### DOCUMENT EXTRACT
━━━━
As for the cassette tool. Seems nice though I don't have a clue how it works (because I've no experience with 11/12sp drivetrains). So for someone without a chain whip but with one of these wide range cassettes (or the compatible DH version) it seems like a good choice. But someone who already has a chain whip may need to think real hard. Do need to spend $44 on a new tool or could you save the money and instead for once develop some skill?
  • - 2
 Getting skilled instead of buying stuff, huh... that’s a lot to ask.
  • + 1
 @WAKIdesigns: meanwhile I'm out here wrapping an old chain around the cassette and clamping it to a post. Am I doing it right?
  • + 4
 @WAKIdesigns: What does skill have to do with anything? So the shittier the tool you use the more skill you have? Is that why John Hall's toolbox is full of garbage? I know I've said this before, but for a guy that can be so on point about some stuff you sure come up with some mouth diarrhea. People that buy nice tools are showing a commitment to whatever it is they're working on, whether it's a home mechanic or a professional tradesperson. Getting all judgemental about it tells me you can't bring yourself to buy nice shit (even though you'd like too,) so you feel the need to lash out at those who will.
━━━━
(Entries for locating words and elements)
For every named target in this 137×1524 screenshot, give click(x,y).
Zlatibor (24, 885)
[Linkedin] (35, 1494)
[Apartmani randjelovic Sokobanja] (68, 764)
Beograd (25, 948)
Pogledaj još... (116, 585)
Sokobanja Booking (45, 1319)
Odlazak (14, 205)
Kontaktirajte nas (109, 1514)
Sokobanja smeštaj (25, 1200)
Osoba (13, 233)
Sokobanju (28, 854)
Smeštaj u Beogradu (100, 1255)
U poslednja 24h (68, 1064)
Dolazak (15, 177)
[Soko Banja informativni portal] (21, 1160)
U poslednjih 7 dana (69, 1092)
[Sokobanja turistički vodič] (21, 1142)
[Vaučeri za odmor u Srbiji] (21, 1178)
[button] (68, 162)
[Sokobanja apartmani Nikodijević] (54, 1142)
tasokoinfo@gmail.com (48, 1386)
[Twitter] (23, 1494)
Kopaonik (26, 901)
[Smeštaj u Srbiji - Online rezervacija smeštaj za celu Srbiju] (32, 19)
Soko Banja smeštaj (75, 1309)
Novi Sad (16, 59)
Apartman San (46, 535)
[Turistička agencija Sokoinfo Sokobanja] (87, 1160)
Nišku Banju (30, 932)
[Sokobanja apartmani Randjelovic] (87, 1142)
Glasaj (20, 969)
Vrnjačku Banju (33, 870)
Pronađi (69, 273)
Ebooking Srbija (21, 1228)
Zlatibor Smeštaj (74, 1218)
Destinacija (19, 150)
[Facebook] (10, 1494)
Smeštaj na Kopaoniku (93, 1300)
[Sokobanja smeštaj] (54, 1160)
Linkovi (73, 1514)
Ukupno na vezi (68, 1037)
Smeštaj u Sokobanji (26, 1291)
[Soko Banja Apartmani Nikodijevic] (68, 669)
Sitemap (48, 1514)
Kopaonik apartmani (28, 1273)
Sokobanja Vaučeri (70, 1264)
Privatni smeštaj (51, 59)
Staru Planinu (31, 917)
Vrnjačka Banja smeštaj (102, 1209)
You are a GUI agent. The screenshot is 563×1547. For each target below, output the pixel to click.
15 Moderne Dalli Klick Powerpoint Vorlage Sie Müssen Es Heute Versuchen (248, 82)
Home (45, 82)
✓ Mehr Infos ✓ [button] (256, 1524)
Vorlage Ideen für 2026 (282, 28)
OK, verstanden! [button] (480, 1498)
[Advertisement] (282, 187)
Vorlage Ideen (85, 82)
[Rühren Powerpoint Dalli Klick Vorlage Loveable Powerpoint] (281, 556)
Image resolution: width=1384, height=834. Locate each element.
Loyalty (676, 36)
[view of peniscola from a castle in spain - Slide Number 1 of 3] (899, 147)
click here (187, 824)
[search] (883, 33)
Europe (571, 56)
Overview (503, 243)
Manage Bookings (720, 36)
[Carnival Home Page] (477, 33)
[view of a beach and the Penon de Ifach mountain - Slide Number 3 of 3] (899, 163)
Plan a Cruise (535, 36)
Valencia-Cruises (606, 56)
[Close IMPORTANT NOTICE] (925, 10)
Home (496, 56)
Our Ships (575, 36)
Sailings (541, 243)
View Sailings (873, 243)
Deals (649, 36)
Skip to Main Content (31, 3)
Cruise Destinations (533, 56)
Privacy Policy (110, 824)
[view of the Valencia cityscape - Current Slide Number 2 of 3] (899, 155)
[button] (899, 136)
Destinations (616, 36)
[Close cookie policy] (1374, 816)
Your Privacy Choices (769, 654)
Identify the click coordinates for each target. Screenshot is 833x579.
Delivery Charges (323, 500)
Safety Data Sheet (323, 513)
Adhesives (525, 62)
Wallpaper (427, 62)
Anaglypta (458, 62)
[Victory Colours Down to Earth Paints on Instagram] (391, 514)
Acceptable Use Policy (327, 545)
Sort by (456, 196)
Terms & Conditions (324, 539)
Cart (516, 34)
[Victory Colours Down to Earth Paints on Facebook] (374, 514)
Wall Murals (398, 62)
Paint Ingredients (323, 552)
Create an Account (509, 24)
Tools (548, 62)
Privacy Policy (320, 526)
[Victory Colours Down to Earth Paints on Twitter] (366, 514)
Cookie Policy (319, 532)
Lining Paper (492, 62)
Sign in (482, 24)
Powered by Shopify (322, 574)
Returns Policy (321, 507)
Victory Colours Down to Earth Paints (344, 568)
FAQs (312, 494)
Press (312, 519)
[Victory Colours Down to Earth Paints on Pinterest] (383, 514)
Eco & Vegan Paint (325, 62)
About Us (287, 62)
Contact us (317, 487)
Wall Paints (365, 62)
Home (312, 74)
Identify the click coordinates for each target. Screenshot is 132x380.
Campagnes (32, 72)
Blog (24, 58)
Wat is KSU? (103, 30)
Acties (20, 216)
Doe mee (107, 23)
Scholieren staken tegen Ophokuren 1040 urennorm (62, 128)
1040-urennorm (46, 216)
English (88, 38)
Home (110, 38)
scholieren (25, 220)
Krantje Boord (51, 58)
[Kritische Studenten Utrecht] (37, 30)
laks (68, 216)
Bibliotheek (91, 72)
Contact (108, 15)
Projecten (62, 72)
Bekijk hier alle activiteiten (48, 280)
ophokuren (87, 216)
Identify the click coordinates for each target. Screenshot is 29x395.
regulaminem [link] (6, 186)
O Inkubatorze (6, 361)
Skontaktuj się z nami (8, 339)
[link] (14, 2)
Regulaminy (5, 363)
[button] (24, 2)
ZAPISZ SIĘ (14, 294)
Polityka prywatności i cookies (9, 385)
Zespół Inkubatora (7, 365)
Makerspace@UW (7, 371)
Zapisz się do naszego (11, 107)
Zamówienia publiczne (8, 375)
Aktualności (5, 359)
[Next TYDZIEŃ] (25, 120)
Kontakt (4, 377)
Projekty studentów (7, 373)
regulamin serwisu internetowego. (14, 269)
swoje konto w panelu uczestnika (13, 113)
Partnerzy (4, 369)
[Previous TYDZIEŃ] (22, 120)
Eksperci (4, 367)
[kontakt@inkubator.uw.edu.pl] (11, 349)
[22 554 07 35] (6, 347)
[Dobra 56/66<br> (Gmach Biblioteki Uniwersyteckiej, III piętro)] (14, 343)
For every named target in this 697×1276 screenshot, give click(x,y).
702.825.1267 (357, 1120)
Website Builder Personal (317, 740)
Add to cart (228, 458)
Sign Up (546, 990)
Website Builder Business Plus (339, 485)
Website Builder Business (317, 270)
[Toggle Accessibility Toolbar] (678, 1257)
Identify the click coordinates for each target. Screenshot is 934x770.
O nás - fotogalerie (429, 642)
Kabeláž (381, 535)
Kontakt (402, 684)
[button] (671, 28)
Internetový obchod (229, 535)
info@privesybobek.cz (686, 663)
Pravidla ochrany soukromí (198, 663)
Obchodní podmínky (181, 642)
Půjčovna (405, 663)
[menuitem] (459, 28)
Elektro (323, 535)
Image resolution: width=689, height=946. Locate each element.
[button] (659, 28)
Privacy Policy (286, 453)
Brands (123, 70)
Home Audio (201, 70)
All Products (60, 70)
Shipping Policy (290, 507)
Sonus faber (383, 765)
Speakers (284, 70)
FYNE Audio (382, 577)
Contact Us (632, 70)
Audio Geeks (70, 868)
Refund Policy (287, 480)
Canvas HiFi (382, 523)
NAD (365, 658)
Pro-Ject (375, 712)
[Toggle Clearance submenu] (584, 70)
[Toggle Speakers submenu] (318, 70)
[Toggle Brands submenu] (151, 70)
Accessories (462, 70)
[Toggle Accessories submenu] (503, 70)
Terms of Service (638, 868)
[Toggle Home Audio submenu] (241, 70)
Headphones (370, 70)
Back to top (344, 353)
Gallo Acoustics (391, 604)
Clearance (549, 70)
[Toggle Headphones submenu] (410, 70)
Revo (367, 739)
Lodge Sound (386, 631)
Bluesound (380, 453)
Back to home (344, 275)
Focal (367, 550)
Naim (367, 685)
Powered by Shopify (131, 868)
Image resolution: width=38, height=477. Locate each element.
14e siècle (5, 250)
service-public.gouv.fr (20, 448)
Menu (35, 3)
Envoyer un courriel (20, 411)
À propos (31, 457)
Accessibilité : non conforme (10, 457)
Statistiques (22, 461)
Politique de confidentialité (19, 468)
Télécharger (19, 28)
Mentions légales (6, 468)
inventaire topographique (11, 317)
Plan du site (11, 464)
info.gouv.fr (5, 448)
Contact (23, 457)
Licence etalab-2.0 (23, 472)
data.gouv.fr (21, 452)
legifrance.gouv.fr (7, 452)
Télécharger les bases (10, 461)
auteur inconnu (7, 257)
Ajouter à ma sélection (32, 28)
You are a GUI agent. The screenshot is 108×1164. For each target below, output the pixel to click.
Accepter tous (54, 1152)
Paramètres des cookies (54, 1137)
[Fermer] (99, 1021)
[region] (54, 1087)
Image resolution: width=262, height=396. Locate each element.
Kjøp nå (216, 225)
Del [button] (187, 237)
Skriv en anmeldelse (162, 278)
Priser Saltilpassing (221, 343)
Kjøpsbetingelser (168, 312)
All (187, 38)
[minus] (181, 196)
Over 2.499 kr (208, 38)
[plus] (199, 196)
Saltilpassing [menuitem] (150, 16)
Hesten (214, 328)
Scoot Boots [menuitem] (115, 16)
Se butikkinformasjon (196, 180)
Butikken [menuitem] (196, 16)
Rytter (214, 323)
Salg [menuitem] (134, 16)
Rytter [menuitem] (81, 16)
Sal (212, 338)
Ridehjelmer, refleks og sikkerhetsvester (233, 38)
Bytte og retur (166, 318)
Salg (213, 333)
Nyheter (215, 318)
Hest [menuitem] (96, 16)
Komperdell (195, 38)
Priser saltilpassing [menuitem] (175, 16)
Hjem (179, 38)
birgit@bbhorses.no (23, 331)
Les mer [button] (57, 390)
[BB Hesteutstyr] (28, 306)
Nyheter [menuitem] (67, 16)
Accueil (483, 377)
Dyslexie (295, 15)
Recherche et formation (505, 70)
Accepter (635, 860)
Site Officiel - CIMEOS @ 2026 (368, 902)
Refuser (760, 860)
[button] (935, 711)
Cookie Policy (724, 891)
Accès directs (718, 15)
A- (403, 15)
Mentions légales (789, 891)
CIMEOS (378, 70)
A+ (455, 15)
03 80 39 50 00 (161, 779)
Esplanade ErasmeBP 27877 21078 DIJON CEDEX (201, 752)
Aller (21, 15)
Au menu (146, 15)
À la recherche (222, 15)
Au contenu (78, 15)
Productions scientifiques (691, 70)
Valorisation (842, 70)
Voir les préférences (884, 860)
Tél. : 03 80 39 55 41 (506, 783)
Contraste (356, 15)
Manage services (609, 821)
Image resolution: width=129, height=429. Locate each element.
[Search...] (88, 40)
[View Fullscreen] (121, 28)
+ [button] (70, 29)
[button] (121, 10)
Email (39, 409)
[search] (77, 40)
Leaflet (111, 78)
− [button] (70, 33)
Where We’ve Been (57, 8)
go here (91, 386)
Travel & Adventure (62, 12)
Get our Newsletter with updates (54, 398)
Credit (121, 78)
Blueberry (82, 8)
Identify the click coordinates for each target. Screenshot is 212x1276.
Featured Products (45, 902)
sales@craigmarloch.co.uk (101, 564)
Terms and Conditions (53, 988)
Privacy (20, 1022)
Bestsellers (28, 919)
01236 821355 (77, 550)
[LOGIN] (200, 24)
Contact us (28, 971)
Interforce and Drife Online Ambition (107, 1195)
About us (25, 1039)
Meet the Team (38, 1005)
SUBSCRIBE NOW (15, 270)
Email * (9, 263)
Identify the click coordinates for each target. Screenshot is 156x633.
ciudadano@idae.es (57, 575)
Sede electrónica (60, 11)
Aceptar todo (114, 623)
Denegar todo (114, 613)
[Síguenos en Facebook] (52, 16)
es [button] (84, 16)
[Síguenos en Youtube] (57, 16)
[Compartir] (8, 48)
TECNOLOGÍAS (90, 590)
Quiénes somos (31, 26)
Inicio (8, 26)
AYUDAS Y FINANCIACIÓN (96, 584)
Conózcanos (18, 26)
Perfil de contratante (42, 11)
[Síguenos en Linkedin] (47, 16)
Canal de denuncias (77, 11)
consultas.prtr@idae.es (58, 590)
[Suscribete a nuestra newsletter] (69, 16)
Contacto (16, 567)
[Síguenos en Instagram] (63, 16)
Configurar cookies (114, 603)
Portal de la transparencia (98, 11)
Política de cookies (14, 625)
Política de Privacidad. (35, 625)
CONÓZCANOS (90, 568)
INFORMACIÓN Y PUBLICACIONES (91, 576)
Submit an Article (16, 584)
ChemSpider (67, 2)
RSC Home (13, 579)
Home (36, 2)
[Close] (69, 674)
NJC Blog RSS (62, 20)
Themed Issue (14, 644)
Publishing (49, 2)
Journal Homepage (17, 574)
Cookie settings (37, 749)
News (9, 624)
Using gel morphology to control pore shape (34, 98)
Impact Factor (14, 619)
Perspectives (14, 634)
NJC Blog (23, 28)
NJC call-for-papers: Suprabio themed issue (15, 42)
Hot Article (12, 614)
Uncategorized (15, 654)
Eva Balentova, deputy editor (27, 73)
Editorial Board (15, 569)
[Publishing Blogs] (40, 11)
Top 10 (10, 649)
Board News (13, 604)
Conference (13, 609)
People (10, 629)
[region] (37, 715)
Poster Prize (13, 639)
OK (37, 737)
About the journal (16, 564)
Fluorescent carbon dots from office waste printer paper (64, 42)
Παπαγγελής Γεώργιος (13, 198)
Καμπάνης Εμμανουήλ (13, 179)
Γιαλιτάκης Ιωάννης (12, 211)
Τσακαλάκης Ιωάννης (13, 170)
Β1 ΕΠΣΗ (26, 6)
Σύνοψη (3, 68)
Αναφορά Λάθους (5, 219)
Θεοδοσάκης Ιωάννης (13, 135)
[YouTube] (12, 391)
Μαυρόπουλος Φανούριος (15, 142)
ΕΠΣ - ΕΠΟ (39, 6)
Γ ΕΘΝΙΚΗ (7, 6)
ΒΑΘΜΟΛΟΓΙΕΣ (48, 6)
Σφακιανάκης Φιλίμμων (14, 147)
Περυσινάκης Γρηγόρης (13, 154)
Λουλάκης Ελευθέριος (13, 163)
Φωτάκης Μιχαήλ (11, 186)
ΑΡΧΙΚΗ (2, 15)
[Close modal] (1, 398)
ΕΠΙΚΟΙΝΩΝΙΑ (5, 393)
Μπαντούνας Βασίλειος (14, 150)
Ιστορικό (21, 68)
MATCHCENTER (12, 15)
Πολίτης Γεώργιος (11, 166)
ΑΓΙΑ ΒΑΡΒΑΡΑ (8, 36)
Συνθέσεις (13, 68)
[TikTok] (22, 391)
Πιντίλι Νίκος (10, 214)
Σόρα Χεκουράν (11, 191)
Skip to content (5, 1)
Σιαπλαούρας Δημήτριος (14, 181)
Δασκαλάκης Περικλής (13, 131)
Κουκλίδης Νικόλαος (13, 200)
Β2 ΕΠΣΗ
━━━━
### OBJECTIVES
1) Duplicate the comment thread on the cassette tool word for word, starting at the words "As for the cassette" and stopping after "lot to ask.".
2) In the comment thread on the cassette tool, what does one commenter wrap around the cassette before clamping it to a post?
This material was drawn from a different source than the comment thread.

### WRITTEN RESPONSES
1)
As for the cassette tool. Seems nice though I don't have a clue how it works (because I've no experience with 11/12sp drivetrains). So for someone without a chain whip but with one of these wide range cassettes (or the compatible DH version) it seems like a good choice. But someone who already has a chain whip may need to think real hard. Do need to spend $44 on a new tool or could you save the money and instead for once develop some skill?
  • - 2
 Getting skilled instead of buying stuff, huh... that’s a lot to ask.

2) An old chain.